武四郎は再び本道に出で、ハツシヤフ(発寒川)を渡る。ここには麁朶橋(そだばし)が架けられていた。渡橋前のホンナツチヤには、炭焼小屋が多くできていたという。在住がひき連れてきた農夫が建てたものであろう。ハツシヤフには、後に番所がおかれることになる。武四郎はこの後、サツホロ川(豊平川)のトイ(ヨ)ヒラに至る。
トイヒラには渡舟場と通行屋が所在した。舟はあいにく対岸にあり、同行のハッサムのタケアニは馬にて対岸に渡り、丸木船を廻送してきた。通行屋は二棟の茅小屋(かやごや)であった。この夜、武四郎はここに宿泊する。銭箱より五里半程の距離であったという。まだ渡守等もおらず、通行屋は無人であったが、シコツのハレタク、定山渓の温泉帰りの和人二人、案内のハッサムのハレテレキ等が一諸となり、「心も大にいさみ、夜もすがら四方山(よもやま)の事を話し明しぬ」ということであった。

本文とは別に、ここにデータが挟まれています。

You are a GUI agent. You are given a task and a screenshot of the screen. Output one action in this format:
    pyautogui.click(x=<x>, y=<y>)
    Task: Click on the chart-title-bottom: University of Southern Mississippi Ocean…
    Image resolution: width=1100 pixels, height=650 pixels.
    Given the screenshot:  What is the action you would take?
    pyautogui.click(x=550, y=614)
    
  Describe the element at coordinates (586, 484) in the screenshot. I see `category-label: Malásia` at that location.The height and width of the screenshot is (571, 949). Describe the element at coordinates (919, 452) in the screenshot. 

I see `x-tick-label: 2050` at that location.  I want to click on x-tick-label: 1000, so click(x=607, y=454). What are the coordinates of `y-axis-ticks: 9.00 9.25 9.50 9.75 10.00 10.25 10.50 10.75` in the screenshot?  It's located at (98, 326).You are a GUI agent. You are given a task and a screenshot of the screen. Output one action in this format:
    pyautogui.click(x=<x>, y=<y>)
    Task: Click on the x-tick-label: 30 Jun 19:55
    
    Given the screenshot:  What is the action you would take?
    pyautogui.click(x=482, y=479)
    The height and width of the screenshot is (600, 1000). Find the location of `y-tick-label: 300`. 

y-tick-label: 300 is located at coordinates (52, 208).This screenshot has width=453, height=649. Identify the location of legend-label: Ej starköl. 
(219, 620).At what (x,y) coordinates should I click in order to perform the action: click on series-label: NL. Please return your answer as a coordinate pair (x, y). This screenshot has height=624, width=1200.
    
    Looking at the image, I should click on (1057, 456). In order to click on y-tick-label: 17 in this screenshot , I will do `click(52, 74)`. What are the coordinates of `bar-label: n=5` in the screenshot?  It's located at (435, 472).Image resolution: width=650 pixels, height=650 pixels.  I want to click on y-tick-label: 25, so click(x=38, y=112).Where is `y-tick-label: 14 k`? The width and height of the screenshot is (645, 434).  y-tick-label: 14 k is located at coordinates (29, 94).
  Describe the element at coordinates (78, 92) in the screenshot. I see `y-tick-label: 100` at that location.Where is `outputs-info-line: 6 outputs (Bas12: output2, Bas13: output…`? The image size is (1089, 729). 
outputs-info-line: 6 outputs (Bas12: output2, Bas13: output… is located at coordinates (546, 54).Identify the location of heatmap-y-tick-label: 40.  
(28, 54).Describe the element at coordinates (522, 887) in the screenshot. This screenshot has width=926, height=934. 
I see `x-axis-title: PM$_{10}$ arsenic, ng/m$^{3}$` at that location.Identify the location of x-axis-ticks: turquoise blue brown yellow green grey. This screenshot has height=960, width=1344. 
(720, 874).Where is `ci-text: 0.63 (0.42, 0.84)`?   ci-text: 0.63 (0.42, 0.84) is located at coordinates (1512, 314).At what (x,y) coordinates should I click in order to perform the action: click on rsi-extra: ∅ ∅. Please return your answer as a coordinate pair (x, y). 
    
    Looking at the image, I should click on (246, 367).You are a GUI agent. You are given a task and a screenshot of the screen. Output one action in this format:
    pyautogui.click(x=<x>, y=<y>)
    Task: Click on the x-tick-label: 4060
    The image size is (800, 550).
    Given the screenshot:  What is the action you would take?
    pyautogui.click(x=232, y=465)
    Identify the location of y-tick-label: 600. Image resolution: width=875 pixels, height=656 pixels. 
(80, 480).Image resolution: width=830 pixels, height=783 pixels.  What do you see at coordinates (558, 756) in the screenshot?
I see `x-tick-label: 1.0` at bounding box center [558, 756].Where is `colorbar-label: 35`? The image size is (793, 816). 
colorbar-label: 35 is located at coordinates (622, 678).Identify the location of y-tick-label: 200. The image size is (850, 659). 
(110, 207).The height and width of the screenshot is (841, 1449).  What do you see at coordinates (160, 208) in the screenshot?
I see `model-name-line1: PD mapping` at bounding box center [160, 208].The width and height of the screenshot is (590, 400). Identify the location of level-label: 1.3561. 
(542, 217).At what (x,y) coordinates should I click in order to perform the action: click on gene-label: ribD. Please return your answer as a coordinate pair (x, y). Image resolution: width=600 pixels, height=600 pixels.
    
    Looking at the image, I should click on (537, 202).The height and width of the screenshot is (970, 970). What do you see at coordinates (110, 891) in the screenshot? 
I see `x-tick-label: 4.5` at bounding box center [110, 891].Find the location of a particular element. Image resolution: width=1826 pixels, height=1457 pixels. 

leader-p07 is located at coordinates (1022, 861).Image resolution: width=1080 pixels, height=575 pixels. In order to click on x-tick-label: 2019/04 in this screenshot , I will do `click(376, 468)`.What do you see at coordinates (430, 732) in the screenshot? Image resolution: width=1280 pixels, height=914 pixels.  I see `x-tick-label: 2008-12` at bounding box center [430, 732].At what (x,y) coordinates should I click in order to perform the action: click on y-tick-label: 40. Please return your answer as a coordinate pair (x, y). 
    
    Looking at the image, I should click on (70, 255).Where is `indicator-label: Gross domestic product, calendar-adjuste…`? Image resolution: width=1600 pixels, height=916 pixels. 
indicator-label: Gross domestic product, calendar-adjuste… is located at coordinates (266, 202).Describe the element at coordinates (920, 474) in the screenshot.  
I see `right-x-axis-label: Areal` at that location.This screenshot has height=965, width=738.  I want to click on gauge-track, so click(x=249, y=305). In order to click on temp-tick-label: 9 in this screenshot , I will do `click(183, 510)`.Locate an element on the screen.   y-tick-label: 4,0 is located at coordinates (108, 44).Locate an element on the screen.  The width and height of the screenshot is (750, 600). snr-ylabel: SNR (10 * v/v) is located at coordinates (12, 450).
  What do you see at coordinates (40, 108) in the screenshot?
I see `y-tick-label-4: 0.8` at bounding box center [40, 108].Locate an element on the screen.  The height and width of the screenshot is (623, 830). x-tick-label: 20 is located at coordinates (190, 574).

翌十九日は小雨の中を出発し、チキシヤフ(月寒川)、アシュウシベツ(厚別川)をすぎ、シユママツフ(島松)川に到着した。この川はイシカリ・ユウフツの境界で、川を渡ったところに小休所二棟が建てられていた。ここまでトイヒラより五里で、この後、千歳川の番所に至っている。新道はここまでで、武四郎は新道開削の「御所置の如此草萊の地開になりしはと感涙をもゆうし(催し)けるなり」と、感慨を記している。